Sentí tristeza, nostalgia y ganas de marcharme de inmediato,
pero me venció la curiosidad y con el pretexto de comprar una tarjeta para
teléfono le pregunté a la bella mujer que atendía la caja si conoció al señor
Penchito “El Rojo”, que había tenido una pequeña miscelánea en este mismo
lugar.
Debo confesar que cuando estuve cerca de aquella mujer sentí
un pequeño escalofrío porque ella le daba un parecido a la mujer de la
fotografía que alguna vez me mostró Penchito, pero evidentemente no podía
tratarse de la misma por el tiempo transcurrido, tampoco podía tratarse de su
hija porque Penchito mencionó que la mujer que lo traicionó, siempre se negó a
tener hijos con él y además, la joven de la caja tenía rasgos de algunas
mujeres de una zona de Oaxaca, donde hay criollitas que son esbeltas, de
estatura mediana, de tez clara, cabello negro y largo, cintura pequeña y
temperamento agradable.
-Sí, lo conocí. Me contestó. Yo soy su viuda.

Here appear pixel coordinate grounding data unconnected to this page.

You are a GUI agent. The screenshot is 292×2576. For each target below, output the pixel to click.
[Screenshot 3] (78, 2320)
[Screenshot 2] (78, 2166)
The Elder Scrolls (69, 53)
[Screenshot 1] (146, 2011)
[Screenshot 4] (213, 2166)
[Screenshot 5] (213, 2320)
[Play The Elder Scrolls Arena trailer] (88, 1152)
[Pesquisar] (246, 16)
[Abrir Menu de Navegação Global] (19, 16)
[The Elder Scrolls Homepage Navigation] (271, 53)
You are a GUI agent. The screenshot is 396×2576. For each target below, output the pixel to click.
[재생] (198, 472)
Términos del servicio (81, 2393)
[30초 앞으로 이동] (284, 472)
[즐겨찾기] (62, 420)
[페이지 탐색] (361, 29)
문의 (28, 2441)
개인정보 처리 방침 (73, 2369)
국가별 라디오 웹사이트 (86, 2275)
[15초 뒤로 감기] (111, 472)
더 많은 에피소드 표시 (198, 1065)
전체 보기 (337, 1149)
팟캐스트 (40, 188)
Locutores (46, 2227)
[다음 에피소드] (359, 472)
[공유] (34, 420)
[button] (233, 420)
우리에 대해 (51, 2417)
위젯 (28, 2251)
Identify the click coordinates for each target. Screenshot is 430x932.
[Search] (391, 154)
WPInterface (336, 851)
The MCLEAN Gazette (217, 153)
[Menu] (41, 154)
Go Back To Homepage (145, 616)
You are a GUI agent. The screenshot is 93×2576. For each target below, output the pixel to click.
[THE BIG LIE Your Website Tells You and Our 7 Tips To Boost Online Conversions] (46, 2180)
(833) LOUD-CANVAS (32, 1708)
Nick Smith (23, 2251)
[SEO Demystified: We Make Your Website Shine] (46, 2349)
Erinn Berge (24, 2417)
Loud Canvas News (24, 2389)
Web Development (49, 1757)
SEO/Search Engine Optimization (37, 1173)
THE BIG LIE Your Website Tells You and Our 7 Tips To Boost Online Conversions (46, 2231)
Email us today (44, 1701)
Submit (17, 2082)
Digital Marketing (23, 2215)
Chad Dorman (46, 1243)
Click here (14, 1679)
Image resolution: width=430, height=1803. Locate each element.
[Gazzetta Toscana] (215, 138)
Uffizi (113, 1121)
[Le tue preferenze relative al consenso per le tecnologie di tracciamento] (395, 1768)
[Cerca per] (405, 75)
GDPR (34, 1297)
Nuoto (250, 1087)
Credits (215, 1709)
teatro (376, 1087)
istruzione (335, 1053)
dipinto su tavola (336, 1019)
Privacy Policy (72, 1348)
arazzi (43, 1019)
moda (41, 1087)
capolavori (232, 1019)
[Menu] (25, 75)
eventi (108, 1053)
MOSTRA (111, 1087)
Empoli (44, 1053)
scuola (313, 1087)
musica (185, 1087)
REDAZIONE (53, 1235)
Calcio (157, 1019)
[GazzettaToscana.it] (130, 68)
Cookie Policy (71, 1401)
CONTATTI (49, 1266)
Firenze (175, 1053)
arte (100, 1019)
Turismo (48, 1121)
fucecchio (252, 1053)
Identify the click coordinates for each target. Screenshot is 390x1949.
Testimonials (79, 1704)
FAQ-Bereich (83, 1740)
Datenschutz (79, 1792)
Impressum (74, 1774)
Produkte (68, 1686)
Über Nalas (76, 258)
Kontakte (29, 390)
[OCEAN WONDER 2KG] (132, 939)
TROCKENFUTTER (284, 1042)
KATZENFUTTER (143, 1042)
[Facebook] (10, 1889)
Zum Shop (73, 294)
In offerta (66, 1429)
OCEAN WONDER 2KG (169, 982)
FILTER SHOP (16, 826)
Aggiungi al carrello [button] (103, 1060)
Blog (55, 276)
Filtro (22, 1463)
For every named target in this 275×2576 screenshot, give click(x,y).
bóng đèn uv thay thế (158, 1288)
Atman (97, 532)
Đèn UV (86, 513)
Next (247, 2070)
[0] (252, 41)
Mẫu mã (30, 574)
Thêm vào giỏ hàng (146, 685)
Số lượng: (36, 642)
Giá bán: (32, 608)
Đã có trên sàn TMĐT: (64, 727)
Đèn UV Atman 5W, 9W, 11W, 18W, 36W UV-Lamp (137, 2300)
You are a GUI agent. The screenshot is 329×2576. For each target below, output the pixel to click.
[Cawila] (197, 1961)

Me quedé perplejo por la noticia y la señora continuó: -Penchito
murió el año pasado. Era muy bueno. Yo llegué aquí hace diez años, buscando
trabajo sin tener donde dormir ni qué comer y él me dio todo lo que tengo en la
vida.
En ese momento, un niño como de diez años con el vivo rostro
de Penchito, con su frente despejada, su nariz aguileña y su prominente
barbilla ingresó de la parte trasera de la tienda, llevando entre las manos un juguete, era un carrito de bomberos, para decirle a la señora, -mamá,
dice Chabela que la nena no se deja cambiar. –Dile que la cambie como sea porque
se les va a hacer tarde, le indicó.
La joven mujer, que tendría unos 28 años, continuó: -Procreamos
dos hijos. ¿Usted conoció a mi marido?
-Sí, le dije. Fuimos buenos amigos, hasta que me alejé por
razones de trabajo. La señora hizo un gesto de consentimiento y se quedó
callada, momento que aproveché para preguntarle si tenía noticias de El Rojo,
un perro cojo que había rescatado Penchito de la carretera.
-Sí, era un perro muy inteligente, me contestó. Murió de
tristeza a la semana de que falleció mi marido. Por ahí tengo varios cachorros
porque era un perro muy travieso. Y sonríe.
Agradecí a la joven señora por sus respuestas y me alejé con
rapidez. No quise saber nada más.
Hasta esa parte era suficiente para cerrar este expediente.